Based upon the genuine issues of material fact regarding whether these payments, instigated at the Attorney General's behest, were "intended to penalize" the Companies or were "imposed ... to deter future violations and to extract retribution from" the Companies, the superior court incorrectly concluded these payments constitute civil penalties as a matter of law.

V. Conclusion

Genuine issues of material fact exist to preclude summary judgment for the parties. The record on appeal is not sufficiently developed for us to make the de novo determination of whether the payments undertaken by the Companies under the Agreement were, as a matter of law, "penalties" within the scope of Article IX, § 7 of our State Constitution. Whether these payments are penalties depends upon whether they were "intended to penalize" the Companies or "imposed to deter future violations and to extract retribution." Mussallam , 321 N.C. at 509, 364 S.E.2d at 366-67 ; Moore , 359 N.C. at 496, 614 S.E.2d at 517.

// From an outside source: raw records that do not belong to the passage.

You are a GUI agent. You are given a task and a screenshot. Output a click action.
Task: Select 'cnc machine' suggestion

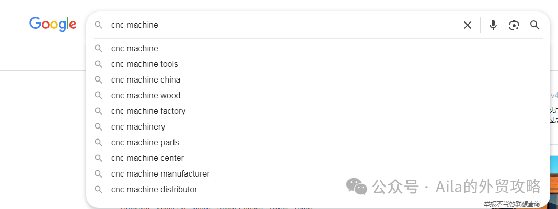[x=135, y=49]
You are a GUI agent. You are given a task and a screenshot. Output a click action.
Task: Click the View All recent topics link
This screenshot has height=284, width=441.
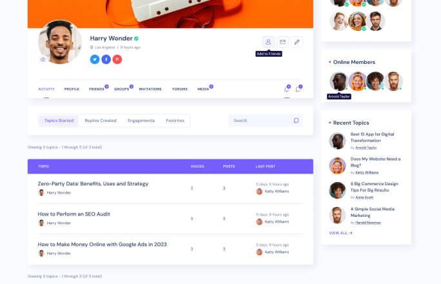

We reverse the trial court's order, which determined that the payments are not penalties as a matter of law. We remand to the trial court for trial to determine whether the payments in the Agreement were intended to constitute penalties, payment in lieu of penalties, forbearance for potential or future enforcement actions, or were not penalties. The order of the trial court, which granted Defendant's motion for summary judgment, is reversed. This matter is remanded for trial. It is so ordered.

REVERSED AND REMANDED.

Judge BERGER concurs.

Judge BRYANT dissents with separate opinion.